Secondly, I've been thinking about expressive individualism. Yeah, I know. I'm weird, but this is not just out of nowhere. I finished the 9 Marks quarterly journal (March 2022), which addresses the subject. I've found it really helpful and shared specific articles with folks because of their helpfulness. Some articles I found particularly provocative addressed preaching, shepherding, raising children, and youth ministry in an age of expressive individualism. If the term "expressive individualism" is new to you, I'm sure I won't do justice to a definition or description, but here's my best attempt. It's the idea that each individual determines his/her own truth/reality (often sexual at its core) and has the right to express that truth without criticism or consequence or negative reactions of any kind. While there may be some manifestations of expressive individualism that we consider obvious or extreme, we should not assume we are immune from the influence of this mindset. I think this is an important subject for all of us to think about, especially parents, because we, and our children, are being influenced by it. We need to recognize the ways the world affects us so that we can deliberately resist, so that we can be not conformed to this world but be transformed by the renewing of our minds (Romans 12:2). You can access the journal in its entirety or specific articles at 9marks.org.

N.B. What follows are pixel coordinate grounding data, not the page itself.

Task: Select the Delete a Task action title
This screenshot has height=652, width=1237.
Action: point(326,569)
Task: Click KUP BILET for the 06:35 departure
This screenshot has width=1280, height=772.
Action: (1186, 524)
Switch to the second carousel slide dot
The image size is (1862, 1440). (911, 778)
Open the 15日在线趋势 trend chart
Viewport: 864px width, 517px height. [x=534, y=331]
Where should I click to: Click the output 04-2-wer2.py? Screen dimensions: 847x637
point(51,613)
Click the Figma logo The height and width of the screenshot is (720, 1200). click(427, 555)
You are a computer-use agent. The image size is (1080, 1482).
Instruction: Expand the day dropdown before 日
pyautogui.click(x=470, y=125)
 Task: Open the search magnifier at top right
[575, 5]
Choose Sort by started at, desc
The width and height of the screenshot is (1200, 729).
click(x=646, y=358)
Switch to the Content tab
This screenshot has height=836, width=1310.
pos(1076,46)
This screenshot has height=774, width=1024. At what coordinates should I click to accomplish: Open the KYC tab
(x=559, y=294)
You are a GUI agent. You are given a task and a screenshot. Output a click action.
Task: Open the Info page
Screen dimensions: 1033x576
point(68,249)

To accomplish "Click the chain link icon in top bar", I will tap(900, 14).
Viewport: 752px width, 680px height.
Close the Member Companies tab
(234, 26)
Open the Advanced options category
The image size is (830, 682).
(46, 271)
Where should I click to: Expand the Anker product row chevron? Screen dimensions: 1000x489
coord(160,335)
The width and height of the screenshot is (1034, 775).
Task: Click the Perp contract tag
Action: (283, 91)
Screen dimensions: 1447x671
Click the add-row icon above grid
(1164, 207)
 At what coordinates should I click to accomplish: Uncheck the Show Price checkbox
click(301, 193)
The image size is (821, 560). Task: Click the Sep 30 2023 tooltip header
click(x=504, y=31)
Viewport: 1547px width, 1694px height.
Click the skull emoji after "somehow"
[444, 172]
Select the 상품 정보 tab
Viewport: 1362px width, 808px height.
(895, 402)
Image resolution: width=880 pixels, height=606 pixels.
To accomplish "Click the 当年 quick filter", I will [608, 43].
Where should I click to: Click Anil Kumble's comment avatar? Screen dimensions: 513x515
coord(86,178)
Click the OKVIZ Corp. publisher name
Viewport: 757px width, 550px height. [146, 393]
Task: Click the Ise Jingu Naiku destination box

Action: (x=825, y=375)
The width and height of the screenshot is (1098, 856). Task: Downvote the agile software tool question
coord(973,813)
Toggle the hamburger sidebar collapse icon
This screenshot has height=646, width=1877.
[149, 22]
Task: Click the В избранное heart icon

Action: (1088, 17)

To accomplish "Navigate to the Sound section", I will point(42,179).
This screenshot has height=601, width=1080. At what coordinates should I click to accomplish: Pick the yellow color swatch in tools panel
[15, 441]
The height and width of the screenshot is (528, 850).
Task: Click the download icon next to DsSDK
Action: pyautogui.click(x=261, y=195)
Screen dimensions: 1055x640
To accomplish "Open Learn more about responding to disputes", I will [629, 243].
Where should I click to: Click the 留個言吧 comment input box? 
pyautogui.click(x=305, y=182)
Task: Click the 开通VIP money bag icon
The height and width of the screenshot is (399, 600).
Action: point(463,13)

And finally, I've been thinking about sin. My self-assigned reading this week was to finish Mark Jones' book Knowing Sin. For most of us it probably wouldn't be an easy read in any sense of the words. It's certainly not a quick read. He is distilling the teaching of the Puritans for a new generation, and therefore fills the books with substantial quotes from their writings. Both the style and the content of Puritan writing requires most of us to slow down to think. For many, "puritanical" is as derisive an adjective as can be used today (like "legalistic"). Their commitment to holiness is not popular. They have a high view of God and a low view of sin. And this is precisely why their teaching is so important for us, maybe even urgent. In light of a great emphasis today on the Gospel, I started wondering as I read if we have not inadvertently too quickly passed over the bad news to get to the good. And in so doing, I wonder if we haven't inadvertently lost something of how good the good news is. Sin is really, really, really bad, which makes the grace that is greater than all our sin really, really, really, really great!. I'll give you just one example of how Jones helped me to think on the horror of sin: after referencing teaching from the Puritan Jeremiah Burroughs, Jones says, "Should we commit a small sin to save the whole world or, closer to home, a loved one? The answer to the protest of what seems right in our own eyes, must be an emphatic 'No!' Otherwise, sin would then have the glory. Jesus was tempted by the devil in this way (Luke 4:6-7)." Rather than trying to summarize the book, I'll simply commend it to you. It's content is difficult, but it is urgent and necessary for us today. So with Rosaria Butterfield, "I commend this book to you highly. May God use it to wake us up to the danger that lies both within and without, both behind and ahead. May God ready us for revival as we face the facts: our ignorance of what sin is could cost us our soul" (from the Foreword, where she also asserts that this book "will be the most critical book that faithful Christians will be reading for many years to come.").
I'm all done meandering now. I hope you've found something helpful.

Jesus, I am resting, resting in the joy of what thou art;
I am finding out the greatness of thy loving heart.
Thou hast bid me gaze upon thee, as thy beauty fills my soul,
for by thy transforming power, thou hast made me whole.